The Muqaddimah: An Introduction to History, often translated as “Introduction” or “Prolegomenon,” is the most important Islamic history of the premodern world. Written by the great fourteenth-century Arab scholar Ibn Khaldūn (d. 1406), this monumental work established the foundations of several fields of knowledge, including the philosophy of history, sociology, ethnography, and economics. The first complete English translation, by the eminent Islamicist and interpreter of Arabic literature Franz Rosenthal, was published in three volumes in 1958 as part of the Bollingen Series and received immediate acclaim in the United States and abroad.

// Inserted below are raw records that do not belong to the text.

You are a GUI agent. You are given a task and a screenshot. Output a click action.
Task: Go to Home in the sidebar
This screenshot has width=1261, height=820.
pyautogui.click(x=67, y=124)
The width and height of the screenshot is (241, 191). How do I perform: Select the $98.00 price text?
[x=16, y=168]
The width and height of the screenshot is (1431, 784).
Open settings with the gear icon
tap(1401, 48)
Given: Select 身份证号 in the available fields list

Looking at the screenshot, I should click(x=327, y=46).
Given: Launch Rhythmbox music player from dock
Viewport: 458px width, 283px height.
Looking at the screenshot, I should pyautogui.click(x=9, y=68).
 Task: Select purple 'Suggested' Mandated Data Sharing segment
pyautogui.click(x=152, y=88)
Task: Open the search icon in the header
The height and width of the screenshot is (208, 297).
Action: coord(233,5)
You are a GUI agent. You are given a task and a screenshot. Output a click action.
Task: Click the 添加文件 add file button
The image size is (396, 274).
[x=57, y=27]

A one-volume abridged version of Rosenthal’s masterful translation first appeared in 1969. Ibn Khaldūn (1332-1406), as is well known, is one of the greatest Arab scholars and thinkers, not because of his monumental history of the Arabs, non-Arabs, and Berbers and their contemporaries up to his own time, but because of the prolegomenon or introduction, The Muqaddimah, which he wrote to this history. The great British historian and philosopher of history, Arnold J. Toynbee (1889-1975), called The Muqaddimah “undoubtedly the greatest work of its kind that has ever been created by any mind in any time or place… the most comprehensive and illuminating analysis of how human affairs work that has been made anywhere.”
Rosenthal’s masterful three-volume translation received wide acclaim in the world of scholarship, as did Dawood’s one-volume abridgment. By adding important sections of Rosenthal’s introduction and a new introduction by Lawrence to his succinct and deftly edited abridgment in this new reprint, Dawood has rendered an important service to students of Islam and medieval history. He could have provided an even more important service had the author included Rosenthal’s bibliography, or even the key sections of it, and enlarged the book’s index to be more comprehensive.

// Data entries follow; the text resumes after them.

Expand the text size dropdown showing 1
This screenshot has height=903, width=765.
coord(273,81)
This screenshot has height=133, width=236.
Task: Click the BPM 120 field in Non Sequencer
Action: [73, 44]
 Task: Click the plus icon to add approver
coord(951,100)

As for Professor Lawrence’s introduction, the only new part of this reprint, it puts Ibn Khaldūn’s The Muqaddimah within more recent scholarship on it, and shows what a continuously engaging work it still continues to be. He edited a useful work entitled Ibn Khaldūn and Islamic Ideology (Brill, 1984) and has written other contributions on the subject; he is thus a most knowledgeable scholar to introduce new readers of the 21st century to Ibn Khaldūn. Lawrence’s way of connecting Ibn Khaldūn’s philosophy of history with the principles of Islamic jurisprudence, which he uses both as a science and a pedagogical tool, is fascinating. He shows, for example, how the principle of ‘ijma (consensus) in the theory of Islamic law functions as ‘asabiyya (group feeling) does in society by mustering a collective will. Furthermore, he cuts through the often bewildering detailed arguments of Ibn Khaldūn in The Muqaddimah to show how his organizational vision considers human civilization moving from manual, physical labor to refined, intellectual pursuits; from desert to sedentary dimensions; from statecraft associated with tribal or religious affiliations to centralized rule, then asymmetric empire; from an almost natural and strong ‘asabiyya that unites society to an effete weakness that invites another civilization to take over.
Dawood’s abridgment of Rosenthal’s translation, now with Lawrence’s introduction, is a good addition to the available works on Islamic history and thought, and makes Ibn Khaldūn’s philosophy of history more easily accessible and understandable.